The Exploit Database is an archive of public exploits and corresponding vulnerable software, developed for use by penetration testers and vulnerability researchers. Its aim is to serve as the most comprehensive collection of exploits gathered through direct submissions, mailing lists, and other public sources, and present them in a freely-available and easy-to-navigate database. The Exploit Database is a repository for exploits and proof-of-concepts rather than advisories, making it a valuable resource for those who need actionable data right away.
This repository is updated daily with the most recently added submissions. Any additional resources can be found in our binary sploits repository.
Included with this repository is the searchsploit utility, which will allow you to search through the exploits using one or more terms. For more information, please see the SearchSploit manual.

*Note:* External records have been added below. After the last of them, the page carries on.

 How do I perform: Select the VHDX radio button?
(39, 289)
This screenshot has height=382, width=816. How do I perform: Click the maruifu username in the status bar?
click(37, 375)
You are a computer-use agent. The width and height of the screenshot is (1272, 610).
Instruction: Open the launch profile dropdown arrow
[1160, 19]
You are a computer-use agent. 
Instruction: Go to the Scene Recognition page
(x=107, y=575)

root@kali:~# searchsploit -h
Usage: searchsploit [options] term1 [term2] ... [termN]
==========
Examples
==========
searchsploit afd windows local
searchsploit -t oracle windows
searchsploit -p 39446
=========
Options
=========
-c, --case [Term] Perform a case-sensitive search (Default is inSEnsITiVe).
-e, --exact [Term] Perform an EXACT match on exploit title (Default is AND) [Implies "-t"].

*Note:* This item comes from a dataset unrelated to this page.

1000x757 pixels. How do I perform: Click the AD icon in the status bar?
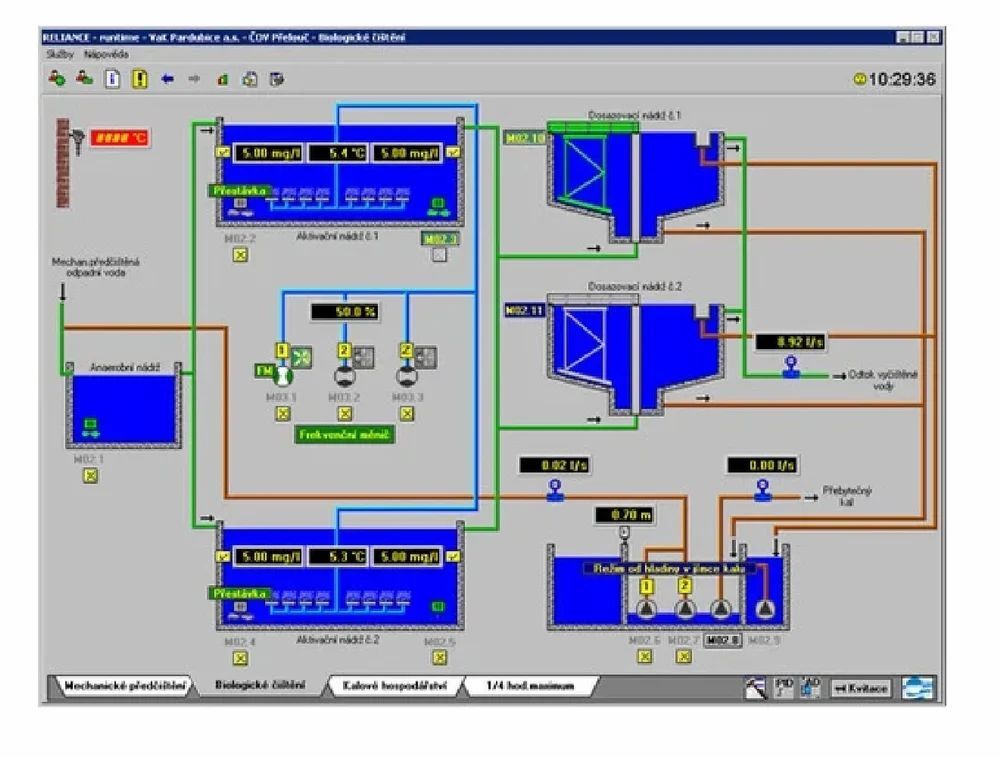(x=809, y=686)
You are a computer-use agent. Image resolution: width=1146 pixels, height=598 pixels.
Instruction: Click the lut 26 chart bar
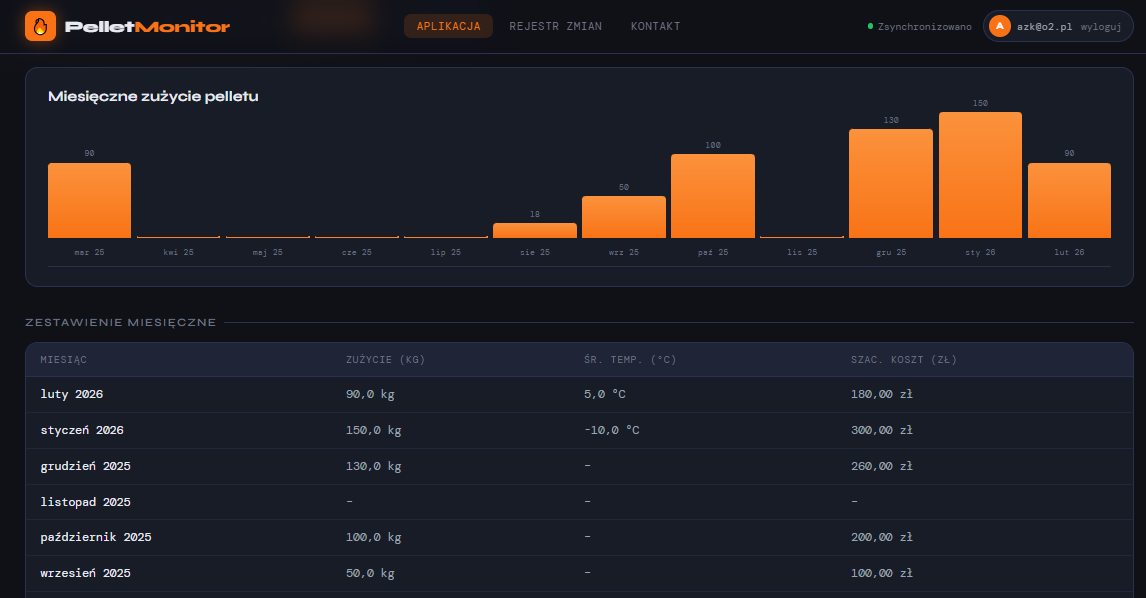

-h, --help Show this help screen.
-j, --json [Term] Show result in JSON format.
-m, --mirror [EDB-ID] Mirror (aka copies) an exploit to the current working directory.
-o, --overflow [Term] Exploit titles are allowed to overflow their columns.

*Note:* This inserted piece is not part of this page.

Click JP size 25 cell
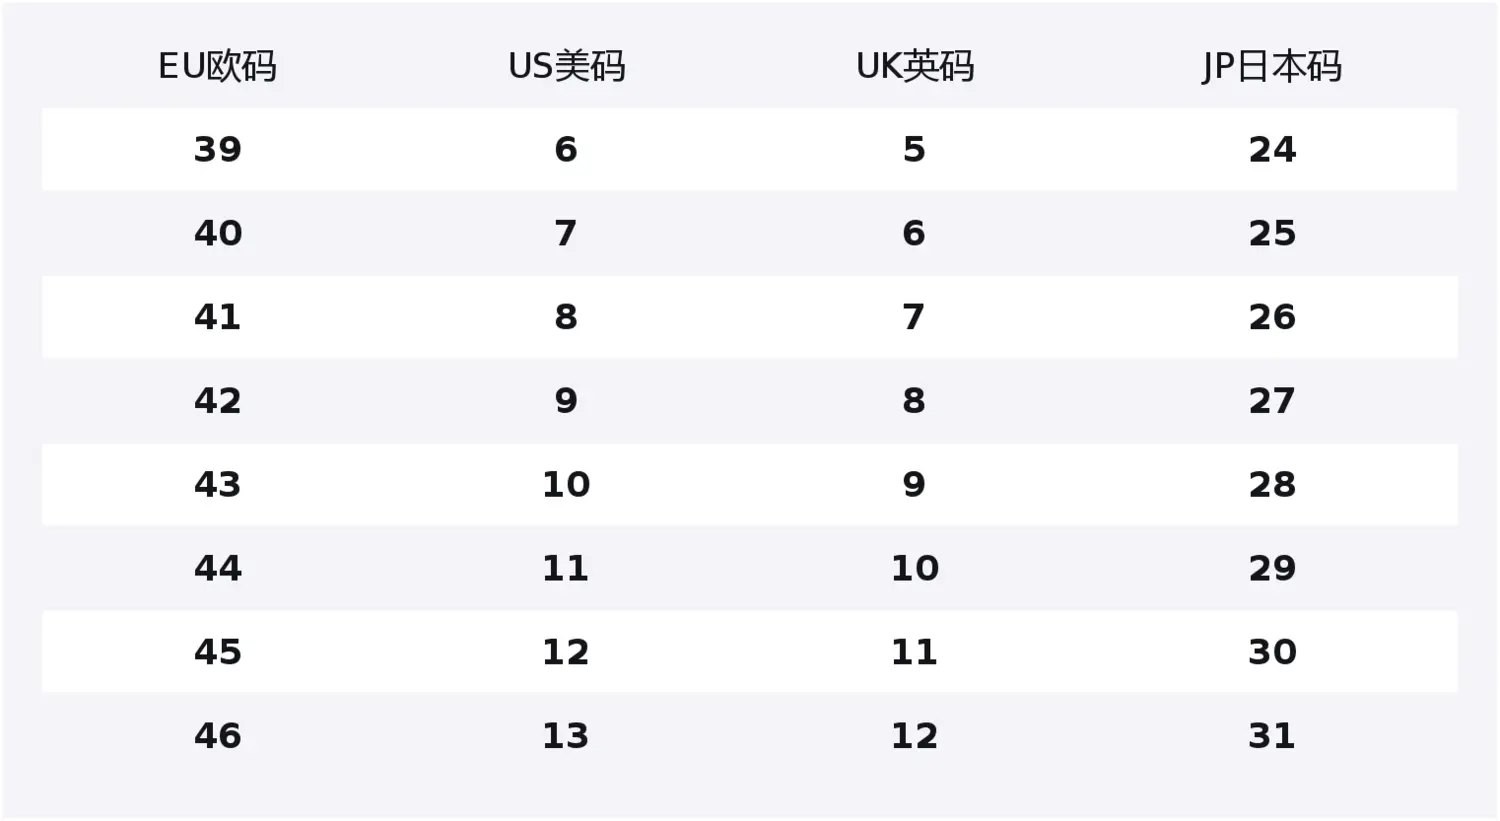1500x821 pixels. point(1272,234)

-p, --path [EDB-ID] Show the full path to an exploit (and also copies the path to the clipboard if possible).
-t, --title [Term] Search JUST the exploit title (Default is title AND the file's path).
-u, --update Check for and install any exploitdb package updates (deb or git).
-w, --www [Term] Show URLs to Exploit-DB.com rather than the local path.
-x, --examine [EDB-ID] Examine (aka opens) the exploit using $PAGER.
--colour Disable colour highlighting in search results.
--id Display the EDB-ID value rather than local path.
--nmap [file.xml] Checks all results in Nmap's XML output with service version (e.g.: nmap -sV -oX file.xml).
Use "-v" (verbose) to try even more combinations
=======
Notes
=======
* You can use any number of search terms.
* Search terms are not case-sensitive (by default), and ordering is irrelevant.
* Use '-c' if you wish to reduce results by case-sensitive searching.
* And/Or '-e' if you wish to filter results by using an exact match.
* Use '-t' to exclude the file's path to filter the search results.
* Remove false positives (especially when searching using numbers - i.e. versions).
* When updating from git or displaying help, search terms will be ignored.
root@kali:~#
root@kali:~# searchsploit afd windows local
--------------------------------------------------------------------------------- ----------------------------------
Exploit Title | Path
| (/usr/share/exploitdb/platforms)
--------------------------------------------------------------------------------- ----------------------------------
Microsoft Windows XP - 'afd.sys' Local Kernel Denial of Service | ./windows/dos/17133.c
Microsoft Windows 2003/XP - 'afd.sys' Privilege Escalation (K-plugin) (MS08-066) | ./windows/local/6757.txt
Microsoft Windows XP/2003 - 'afd.sys' Privilege Escalation (MS11-080) | ./windows/local/18176.py
Microsoft Windows - 'AfdJoinLeaf' Privilege Escalation (MS11-080) (Metasploit) | ./windows/local/21844.rb
Microsoft Windows - 'afd.sys' Dangling Pointer Privilege Escalation (MS14-040) | ./win_x86/local/39446.py
Microsoft Windows 7 (x64) - 'afd.sys' Privilege Escalation (MS14-040) | ./win_x86-64/local/39525.py
Microsoft Windows (x86) - 'afd.sys' Privilege Escalation (MS11-046) | ./windows/local/40564.c
--------------------------------------------------------------------------------- ----------------------------------
root@kali:~#
root@kali:~# searchsploit -p 39446
Exploit: Microsoft Windows - 'afd.sys' Dangling Pointer Privilege Escalation (MS14-040)
URL: https://www.exploit-db.com/exploits/39446/
Path: /usr/share/exploitdb/platforms/win_x86/local/39446.py
Copied EDB-ID 39446's path to the clipboard.
root@kali:~#
SearchSploit requires either "CoreUtils" or "utilities" (e.g. bash, sed, grep, awk, etc.) for the core features to work. The self updating function will require git, and the Nmap XML option to work, will require xmllint (found in the libxml2-utils package in Debian-based systems).